PASSAGE TO READ –
○ ○ ○ ○ ○
I am having trouble understanding how to begin with this question:
If ten points are picked independently and at random on the interval (0,1):
(a) What is the probability that point nearest 1 (i.e., the largest of the 10 numbers selected) will lie between 0.9 and 1.0.
(b) The probability is 1/2 that the point nearest 0 will exceed what number?
I'm assuming I need to apply the formula below somehow with $n = 10$ and $k = 10$ (since this is the largest value in the sample) and assuming $X$ follows a uniform distribution.
○ ○ ○ ○ ○
ENTRIES SHOWN –

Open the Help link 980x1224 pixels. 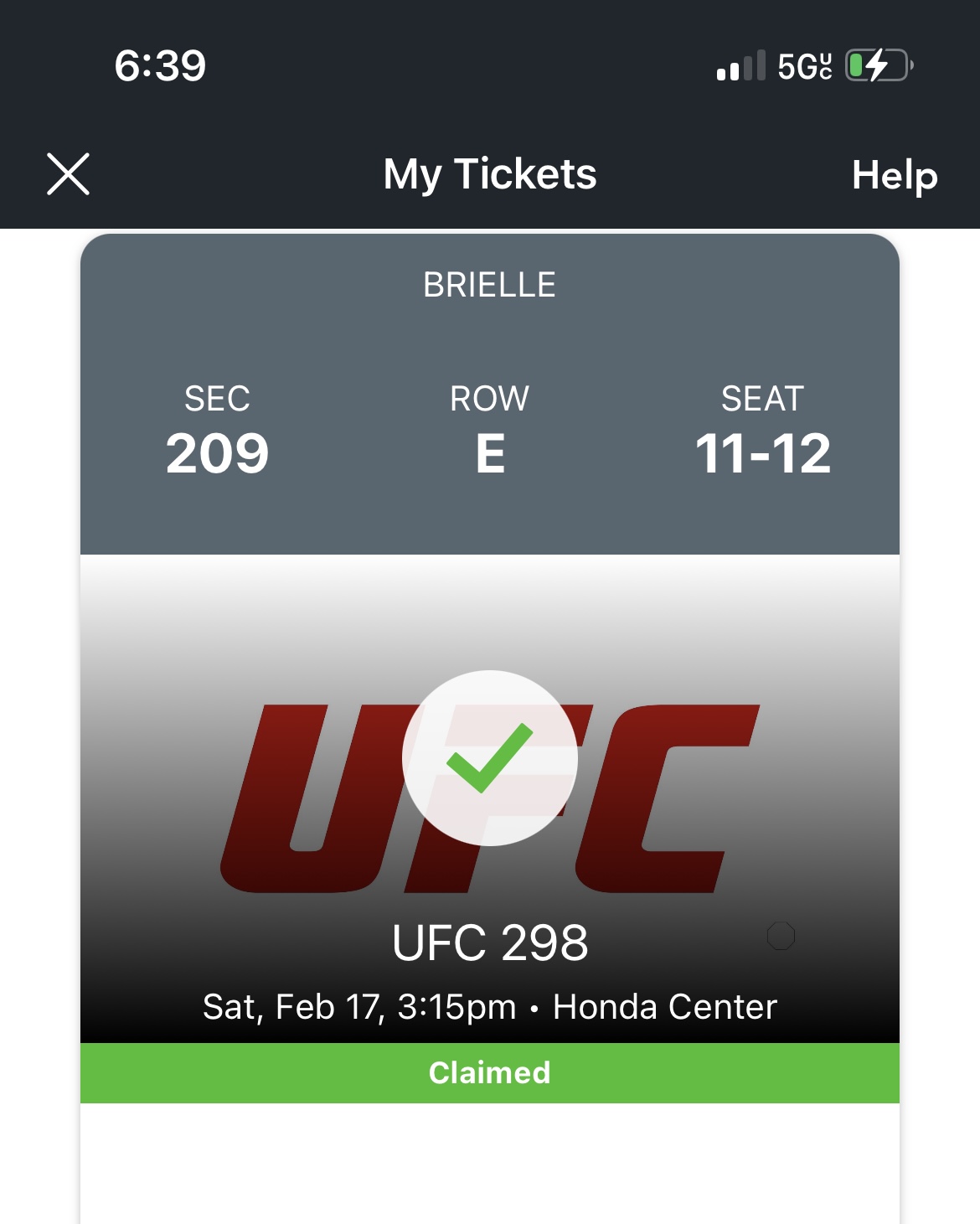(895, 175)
○ ○ ○ ○ ○
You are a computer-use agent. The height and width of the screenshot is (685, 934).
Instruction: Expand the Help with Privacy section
○ ○ ○ ○ ○
TASKS AND EXERCISES –
1. In the question about ten random points on (0,1), what values of n and k does the poster plan to use in the formula?
2. Continue the question about ten random points on (0,1) from its last sentence.

ANSWERS GIVEN –
1. n = 10 and k = 10

2.
$$ g(x_{(k)}) = nF^{n-1}(x_{(n)})f(x_{(n)}) = \left\{\begin{array}{cl} nx^{n-1}_{(n)} & \text{if}\ 0 < x_{(n)} < 1;\\ 0 & \text{otherwise}. \end{array}\right. $$
Call $X_1,\dots,X_n$ the random sample, and $A=\min_i(X_i), B=\max_i(X_i)$.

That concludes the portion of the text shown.